If you are not already a Twitter user, I suggest you sign up and play around with it for a while as some of the steps involved in the article are a bit involved. If you’re already happy with Twitter and concepts like RSS, then let’s go...
Ingredients
For this howto, you will need:
- A Twitter account
- Mozilla Firefox
- A Google Reader account
- An Open ID. Don’t worry if you haven't got one of these, you can use a Yahoo account for this
- Accounts with some monitoring tools that provide RSS feeds
Step One - Mix All Your Feeds Together
Create a new category in Google Reader and add all of your monitoring feeds to it. If you are familiar with Google Reader, this should be old hat but if not:
- Click the RSS icon

- Select “Add To Google Reader”
- When Google Reader displays the feed, use the “Feed Settings” pulldown to add it to a new folder
Repeat these steps for each feed you want to add.
Step Two - Make Your New Folder Public
The folder in Google reader provides its own RSS feed of all the items mixed together but it needs to be public before TwitterFeed can process it.
To do so, go to Google Reader’s settings and choose the tab marked “Tags”. Find your new folder and click the broadcast icon to make it public. 
Finally, click the “view public page” link and locate and copy the URL of the feed for that category. We’re now finished with Google Reader.
Step Three - Create A New Twitter User
We want to create a new user for Twitter that will only ever tweet items from your feed.
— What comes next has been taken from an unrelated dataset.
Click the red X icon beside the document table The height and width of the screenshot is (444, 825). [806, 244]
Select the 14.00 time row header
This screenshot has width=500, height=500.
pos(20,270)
You’ll later follow the new user from your regular account.
Create your new user in the normal manner but there's no need to find any friends and you might want to make the new user’s feed private. Now, we need to get your regular Twitter username to follow your feed user.
- Log into Twitter using your regular username
- Point your browser at http://twitter.com/<feed-user-name> and request to follow
- Log out of Twitter and back in again as your feed user. Accept the follow request
- Log out of Twitter and back in again as your normal user
These steps can be simplified if you have two browsers (perhaps Firefox and Internet Explorer) and can use one for each username.
Step Four - Use TwitterFeed To Tweet Your Feed
Use your OpenID to get an account with TwitterFeed.
Use the username and password of your new Twitter user with the URL from your public Google Reader feed to configure TwitterFeed. It has got useful links by the fields to check your input, which are very useful. If an unspecified error occurred, check that your feed really is public.
Step Five - Serve With TwitterFox
TwitterFox is an excellent Firefox add-on for Twitter.
It sits discretely in the status bar and shows a short-lived popup whenever a new tweet comes in, much like GMail notifier. Any incoming alerts from your monitors will interrupt your browsing and you can attend to them right away.
Addendum
Whilst TwitterFeed can handle lots of different feeds for you, I use Google Reader to combine all the different feeds because I use it for all my other feeds and its saves TwitterFeed a little bit of bandwidth.
It’s a good idea to get TwitterFeed to preface each entry with a distinctive marker, like [EMERGENCY] so its tweets stand out.